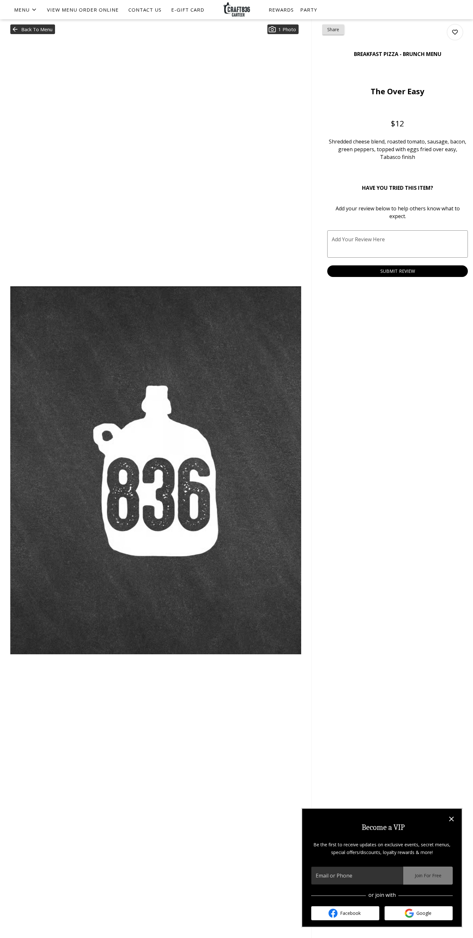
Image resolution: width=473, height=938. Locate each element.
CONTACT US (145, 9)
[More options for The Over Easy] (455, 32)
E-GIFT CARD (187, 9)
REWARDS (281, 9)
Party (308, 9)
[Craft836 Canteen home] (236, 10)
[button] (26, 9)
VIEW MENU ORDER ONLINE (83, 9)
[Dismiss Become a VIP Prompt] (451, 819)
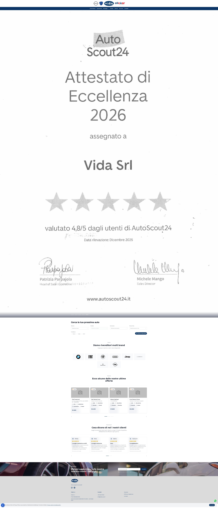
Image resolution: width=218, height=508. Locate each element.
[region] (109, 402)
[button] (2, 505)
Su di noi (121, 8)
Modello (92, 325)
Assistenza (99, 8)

============

*Short problem*
Can you put every line of the items above into a Markdown table with the columns Row and Item line, skipping any blank lines and leaving the pictures out?

*The result*
| Row | Item line |
|---|---|
| 1 | Image resolution: width=473, height=938. Locate each element. |
| 2 | CONTACT US (145, 9) |
| 3 | [More options for The Over Easy] (455, 32) |
| 4 | E-GIFT CARD (187, 9) |
| 5 | REWARDS (281, 9) |
| 6 | Party (308, 9) |
| 7 | [Craft836 Canteen home] (236, 10) |
| 8 | [button] (26, 9) |
| 9 | VIEW MENU ORDER ONLINE (83, 9) |
| 10 | [Dismiss Become a VIP Prompt] (451, 819) |
| 11 | Image resolution: width=218, height=508. Locate each element. |
| 12 | [region] (109, 402) |
| 13 | [button] (2, 505) |
| 14 | Su di noi (121, 8) |
| 15 | Modello (92, 325) |
| 16 | Assistenza (99, 8) |